You can give these commands a try and see if it works
Code:
sudo dpkg --configure -a
sudo apt install -f
Thanks kc1di for the quick response.
I'll try those cmds when I get home from work.

Enjoy the day!
 
Those are only warnings , you can go here to see if any are available

From your screenshot of missing firmware : gc_11_0_4_mes1.bin and gc_11_0_4_mes_2.bin are available
I did not check the rest but more maybe listed
simply right the the firmware listing and open in new tab the click on (plain) to download

5.png


Then copy them to the appropriate firmware folder - usually here /lib/firmware/amdgpu/

Also - How many kernels are on your machine?

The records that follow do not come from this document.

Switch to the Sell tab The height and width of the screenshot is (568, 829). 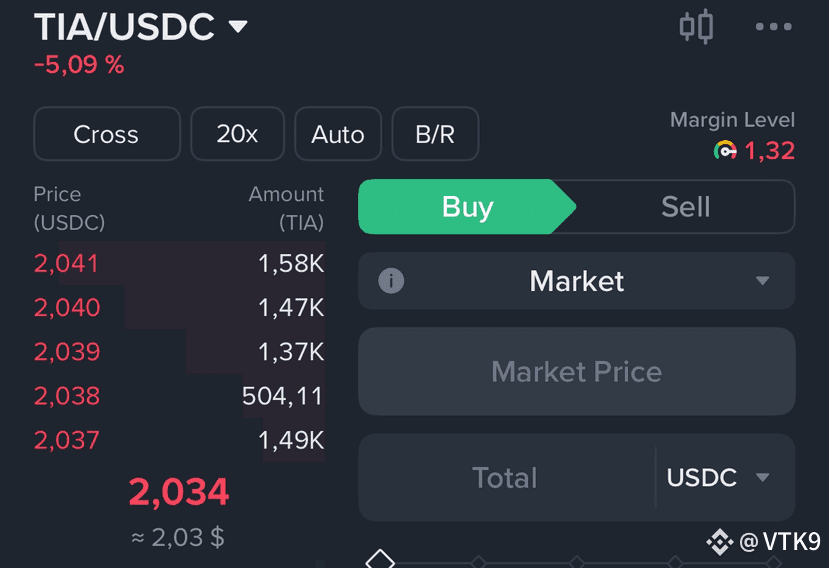[x=685, y=207]
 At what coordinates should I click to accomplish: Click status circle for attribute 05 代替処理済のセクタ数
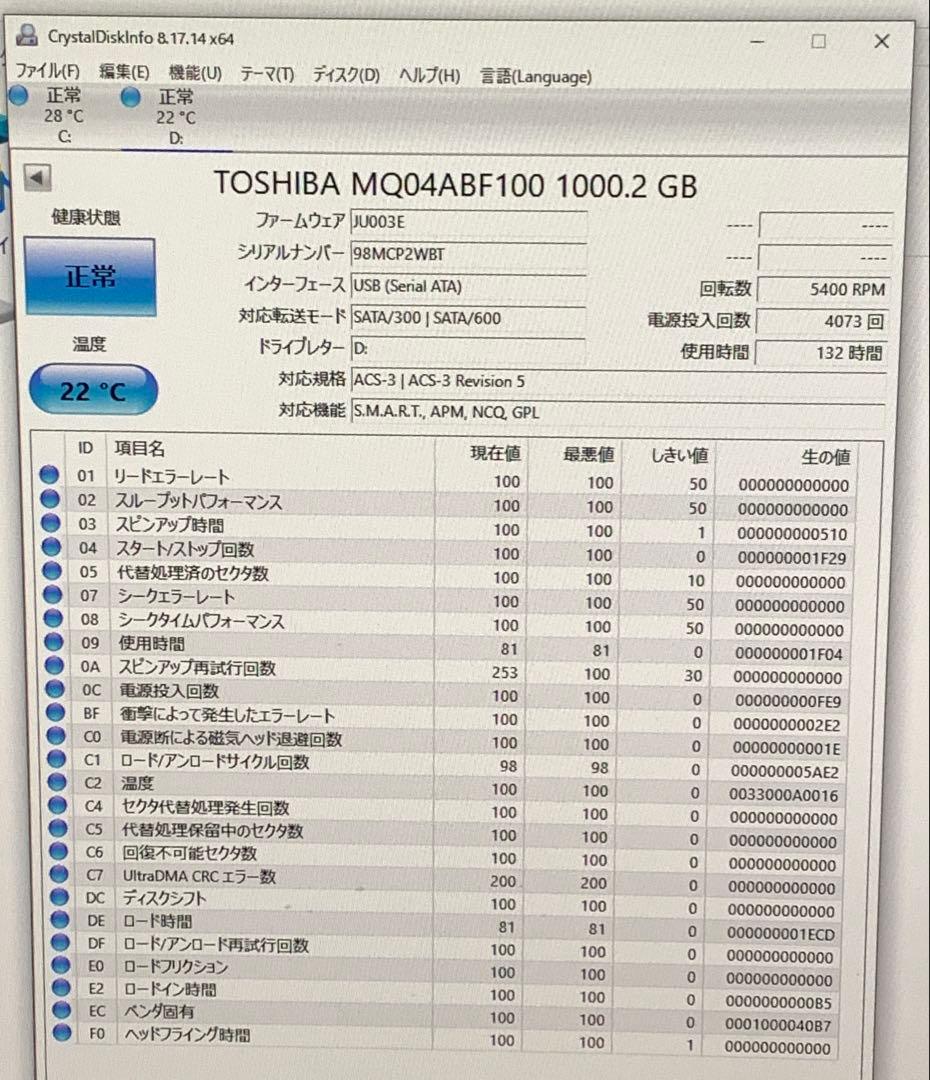[x=52, y=570]
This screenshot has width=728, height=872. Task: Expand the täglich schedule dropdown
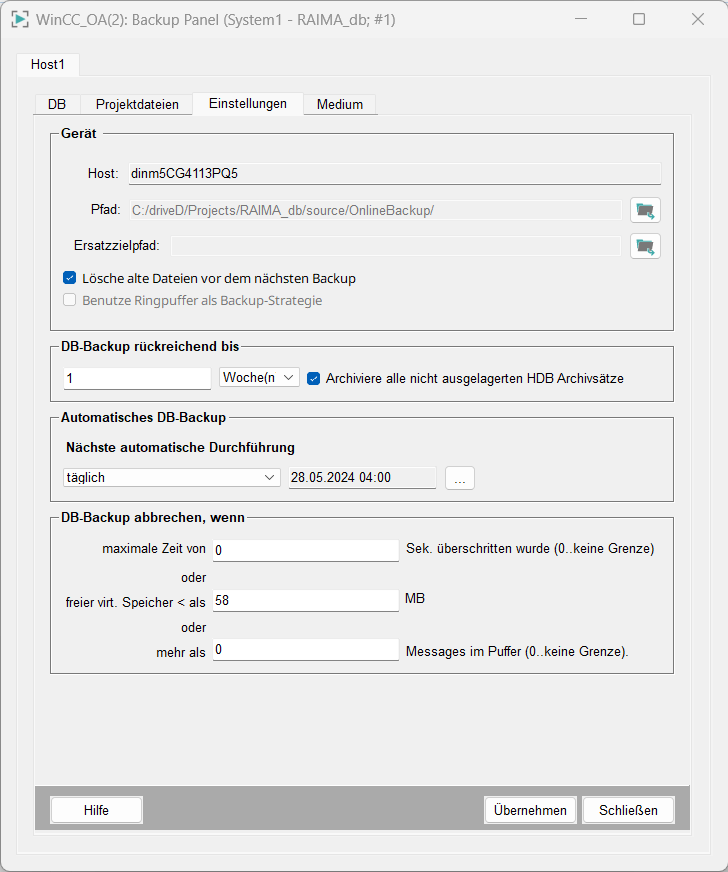pos(171,478)
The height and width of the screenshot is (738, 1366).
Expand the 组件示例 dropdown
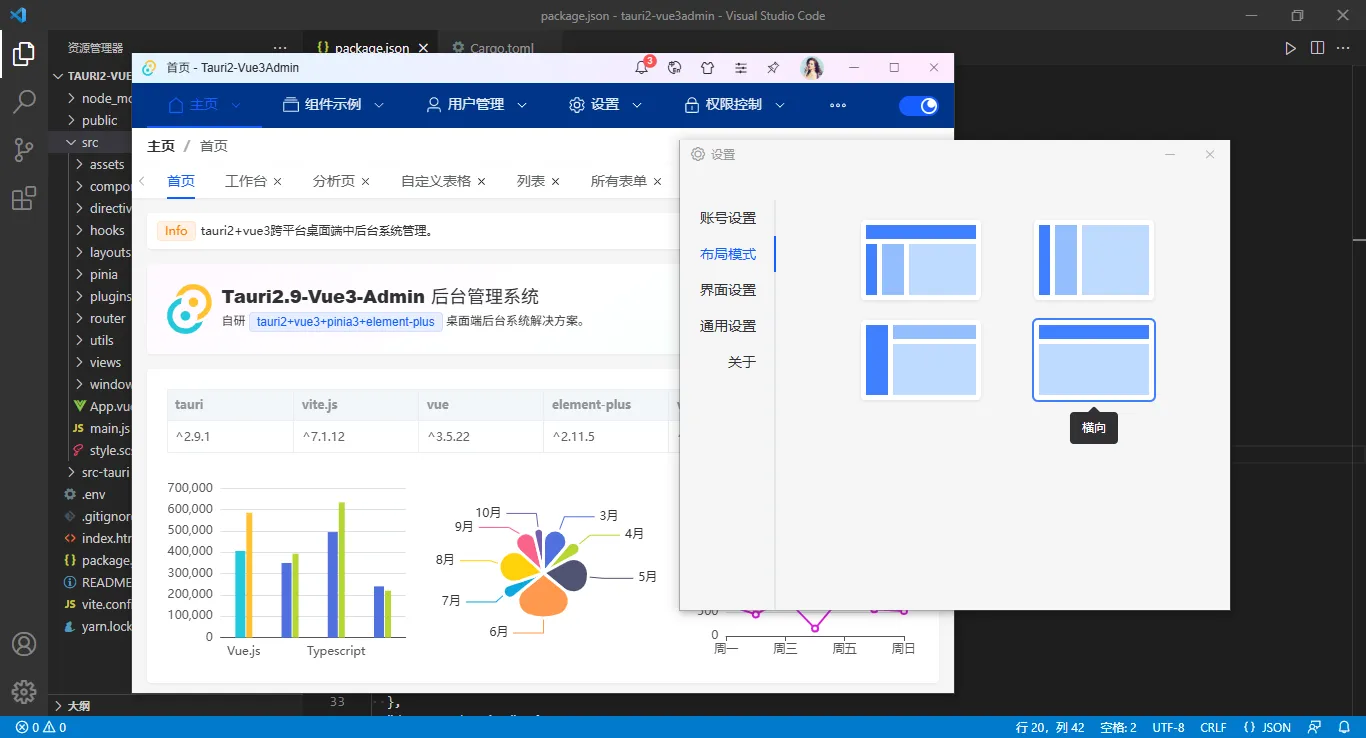coord(333,105)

Error says No Space Left on Device
 
Alex, is there any chance a change of kernel may show improvement for you ?
 
Those are only warnings , you can go here to see if any are available

From your screenshot of missing firmware : gc_11_0_4_mes1.bin and gc_11_0_4_mes_2.bin are available
I did not check the rest but more maybe listed
simply right the the firmware listing and open in new tab the click on (plain) to download

View attachment 18061

Then copy them to the appropriate firmware folder - usually here /lib/firmware/amdgpu/

Also - How many kernels are on your machine? Error says No Space Left on Device
Looks like there are two kernels on my machine. See the screenshot.

I downloaded the firmware here:

There is plenty of room on the 1 TB drive. The boot partition is 300 MiB's.
Would increasing the size the /boot partition help?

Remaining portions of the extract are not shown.